> Your task: Would you print the lines below exactly, beginning at the line that has "Viewport: 354px width, 328px" and stopping after the line that has "Task: Click the green plus add column button"? Only those lines, and no pictures.

> Working data:
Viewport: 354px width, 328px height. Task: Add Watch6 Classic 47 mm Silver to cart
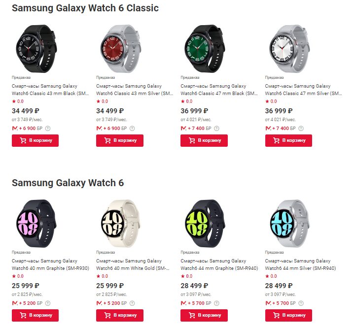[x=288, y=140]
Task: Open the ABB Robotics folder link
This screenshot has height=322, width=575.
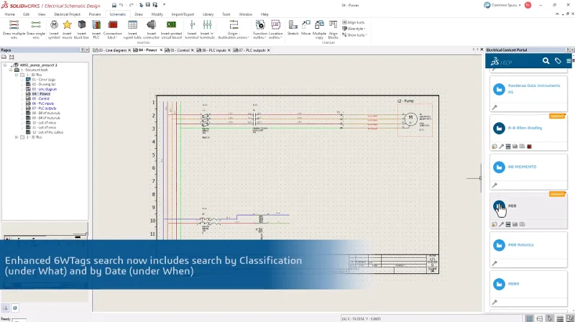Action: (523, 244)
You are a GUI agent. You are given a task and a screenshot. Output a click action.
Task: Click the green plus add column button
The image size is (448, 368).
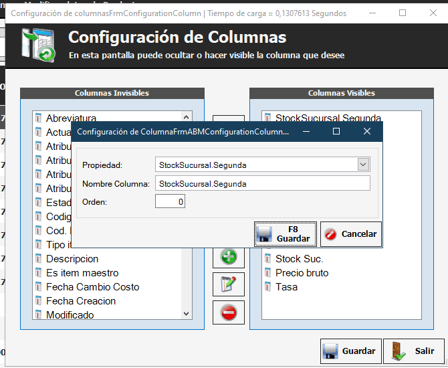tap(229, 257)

==

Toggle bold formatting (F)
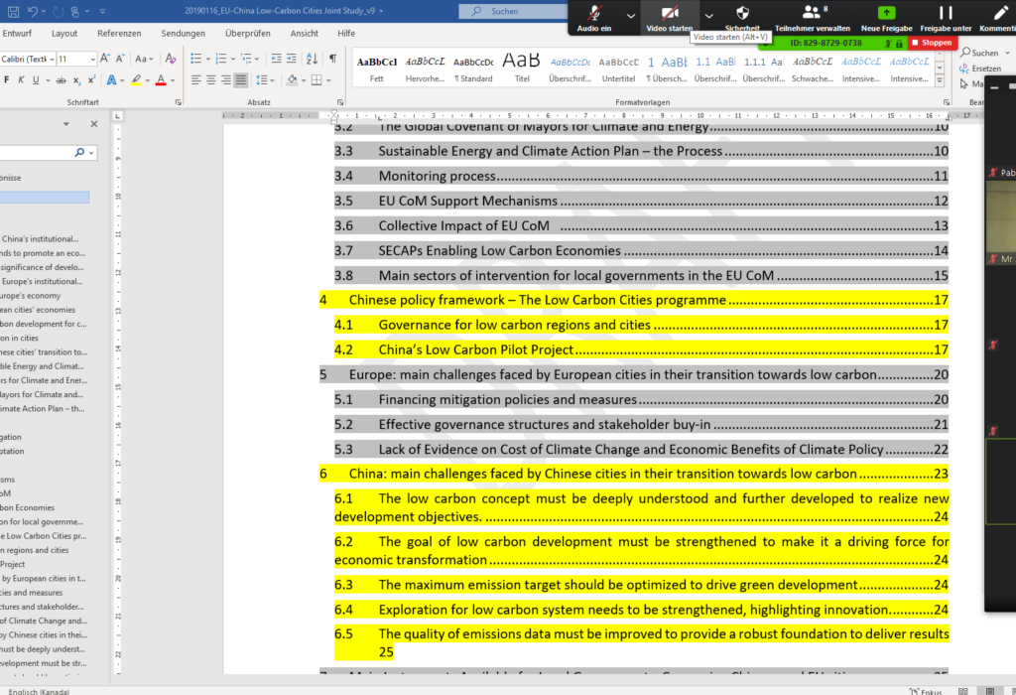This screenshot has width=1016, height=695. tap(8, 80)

==

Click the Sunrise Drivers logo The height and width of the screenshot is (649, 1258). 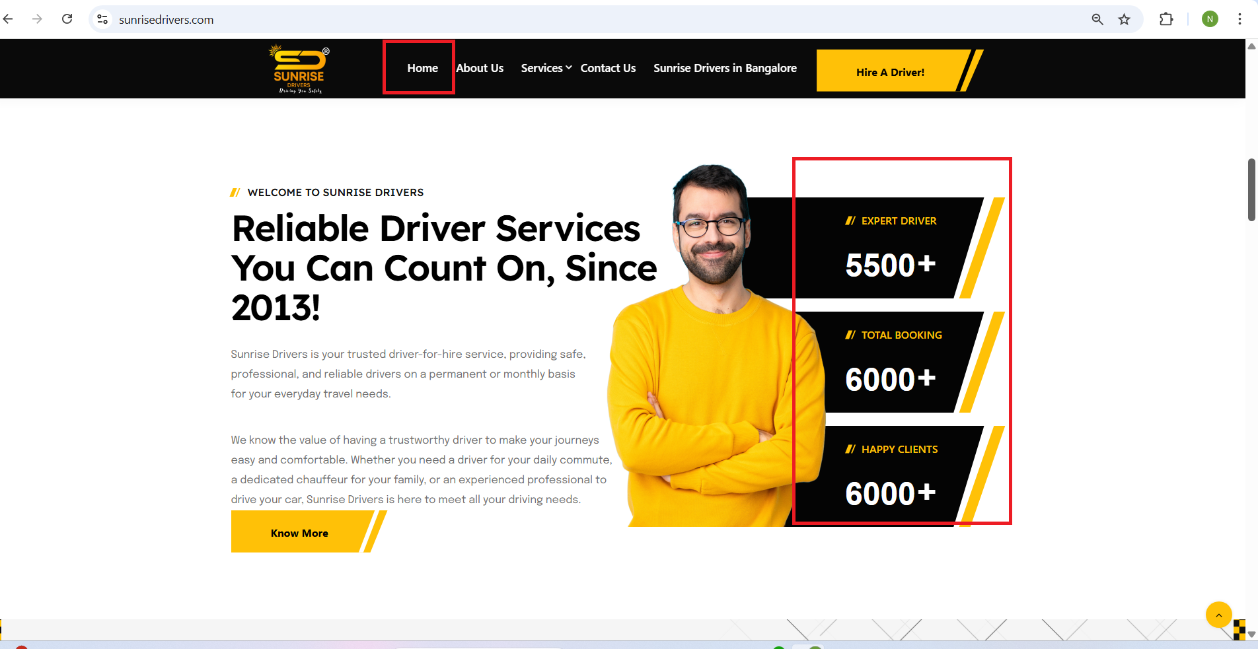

> Solved exercise:
Viewport: 354px width, 328px height. Task: Add Watch6 Classic 47 mm Silver to cart
[x=288, y=140]
Task: Open the ABB Robotics folder link
This screenshot has height=322, width=575.
Action: (523, 244)
You are a GUI agent. You are given a task and a screenshot. Output a click action.
Task: Click the green plus add column button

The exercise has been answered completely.